BEGIN PROVIDED RECORDS

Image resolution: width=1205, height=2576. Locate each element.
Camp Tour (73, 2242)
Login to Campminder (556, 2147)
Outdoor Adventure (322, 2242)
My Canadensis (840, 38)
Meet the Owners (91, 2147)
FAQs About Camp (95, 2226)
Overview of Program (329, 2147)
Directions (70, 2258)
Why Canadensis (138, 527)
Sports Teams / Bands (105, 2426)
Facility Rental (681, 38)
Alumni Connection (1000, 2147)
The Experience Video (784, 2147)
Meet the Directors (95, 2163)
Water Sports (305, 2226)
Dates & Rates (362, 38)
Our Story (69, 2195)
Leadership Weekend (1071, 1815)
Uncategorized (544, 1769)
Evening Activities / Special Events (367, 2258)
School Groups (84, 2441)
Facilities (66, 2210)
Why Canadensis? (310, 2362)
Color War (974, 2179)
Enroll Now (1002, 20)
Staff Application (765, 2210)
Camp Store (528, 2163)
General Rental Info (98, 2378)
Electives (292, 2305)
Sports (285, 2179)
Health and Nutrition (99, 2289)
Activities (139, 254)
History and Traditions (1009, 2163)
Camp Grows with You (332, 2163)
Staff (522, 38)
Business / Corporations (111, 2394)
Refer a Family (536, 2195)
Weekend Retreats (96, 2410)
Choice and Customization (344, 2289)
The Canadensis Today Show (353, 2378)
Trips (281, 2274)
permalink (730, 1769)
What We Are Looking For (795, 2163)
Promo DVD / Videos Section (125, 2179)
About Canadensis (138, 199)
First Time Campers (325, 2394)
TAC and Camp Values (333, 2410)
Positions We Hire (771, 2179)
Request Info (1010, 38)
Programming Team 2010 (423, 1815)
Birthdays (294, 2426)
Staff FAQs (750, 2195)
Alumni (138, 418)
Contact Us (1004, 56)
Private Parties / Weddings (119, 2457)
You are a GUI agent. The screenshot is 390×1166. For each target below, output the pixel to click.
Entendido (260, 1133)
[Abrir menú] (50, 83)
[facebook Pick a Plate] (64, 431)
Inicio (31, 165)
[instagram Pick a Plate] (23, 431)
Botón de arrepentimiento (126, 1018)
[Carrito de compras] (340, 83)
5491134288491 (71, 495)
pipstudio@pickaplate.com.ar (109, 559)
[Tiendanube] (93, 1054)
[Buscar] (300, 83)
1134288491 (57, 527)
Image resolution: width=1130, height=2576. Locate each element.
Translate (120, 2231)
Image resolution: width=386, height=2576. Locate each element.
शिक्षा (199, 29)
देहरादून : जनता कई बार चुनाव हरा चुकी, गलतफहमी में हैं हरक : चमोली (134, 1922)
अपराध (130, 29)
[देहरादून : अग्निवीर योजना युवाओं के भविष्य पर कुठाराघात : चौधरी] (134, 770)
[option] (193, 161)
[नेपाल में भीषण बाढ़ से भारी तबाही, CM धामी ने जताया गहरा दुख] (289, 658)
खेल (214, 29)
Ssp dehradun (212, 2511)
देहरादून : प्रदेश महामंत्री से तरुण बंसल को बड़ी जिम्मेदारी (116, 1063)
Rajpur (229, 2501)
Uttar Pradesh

END PROVIDED RECORDS

■ **WORK TO COMPLETE**
What you return should match every line above exactly.

■ **THE COMPLETED TASK**
Image resolution: width=1205, height=2576. Locate each element.
Camp Tour (73, 2242)
Login to Campminder (556, 2147)
Outdoor Adventure (322, 2242)
My Canadensis (840, 38)
Meet the Owners (91, 2147)
FAQs About Camp (95, 2226)
Overview of Program (329, 2147)
Directions (70, 2258)
Why Canadensis (138, 527)
Sports Teams / Bands (105, 2426)
Facility Rental (681, 38)
Alumni Connection (1000, 2147)
The Experience Video (784, 2147)
Meet the Directors (95, 2163)
Water Sports (305, 2226)
Dates & Rates (362, 38)
Our Story (69, 2195)
Leadership Weekend (1071, 1815)
Uncategorized (544, 1769)
Evening Activities / Special Events (367, 2258)
School Groups (84, 2441)
Facilities (66, 2210)
Why Canadensis? (310, 2362)
Color War (974, 2179)
Enroll Now (1002, 20)
Staff Application (765, 2210)
Camp Store (528, 2163)
General Rental Info (98, 2378)
Electives (292, 2305)
Sports (285, 2179)
Health and Nutrition (99, 2289)
Activities (139, 254)
History and Traditions (1009, 2163)
Camp Grows with You (332, 2163)
Staff (522, 38)
Business / Corporations (111, 2394)
Refer a Family (536, 2195)
Weekend Retreats (96, 2410)
Choice and Customization (344, 2289)
The Canadensis Today Show (353, 2378)
Trips (281, 2274)
permalink (730, 1769)
What We Are Looking For (795, 2163)
Promo DVD / Videos Section (125, 2179)
About Canadensis (138, 199)
First Time Campers (325, 2394)
TAC and Camp Values (333, 2410)
Positions We Hire (771, 2179)
Request Info (1010, 38)
Programming Team 2010 (423, 1815)
Birthdays (294, 2426)
Staff FAQs (750, 2195)
Alumni (138, 418)
Contact Us (1004, 56)
Private Parties / Weddings (119, 2457)
You are a GUI agent. The screenshot is 390×1166. For each target below, output the pixel to click.
Entendido (260, 1133)
[Abrir menú] (50, 83)
[facebook Pick a Plate] (64, 431)
Inicio (31, 165)
[instagram Pick a Plate] (23, 431)
Botón de arrepentimiento (126, 1018)
[Carrito de compras] (340, 83)
5491134288491 (71, 495)
pipstudio@pickaplate.com.ar (109, 559)
[Tiendanube] (93, 1054)
[Buscar] (300, 83)
1134288491 (57, 527)
Image resolution: width=1130, height=2576. Locate each element.
Translate (120, 2231)
Image resolution: width=386, height=2576. Locate each element.
शिक्षा (199, 29)
देहरादून : जनता कई बार चुनाव हरा चुकी, गलतफहमी में हैं हरक : चमोली (134, 1922)
अपराध (130, 29)
[देहरादून : अग्निवीर योजना युवाओं के भविष्य पर कुठाराघात : चौधरी] (134, 770)
[option] (193, 161)
[नेपाल में भीषण बाढ़ से भारी तबाही, CM धामी ने जताया गहरा दुख] (289, 658)
खेल (214, 29)
Ssp dehradun (212, 2511)
देहरादून : प्रदेश महामंत्री से तरुण बंसल को बड़ी जिम्मेदारी (116, 1063)
Rajpur (229, 2501)
Uttar Pradesh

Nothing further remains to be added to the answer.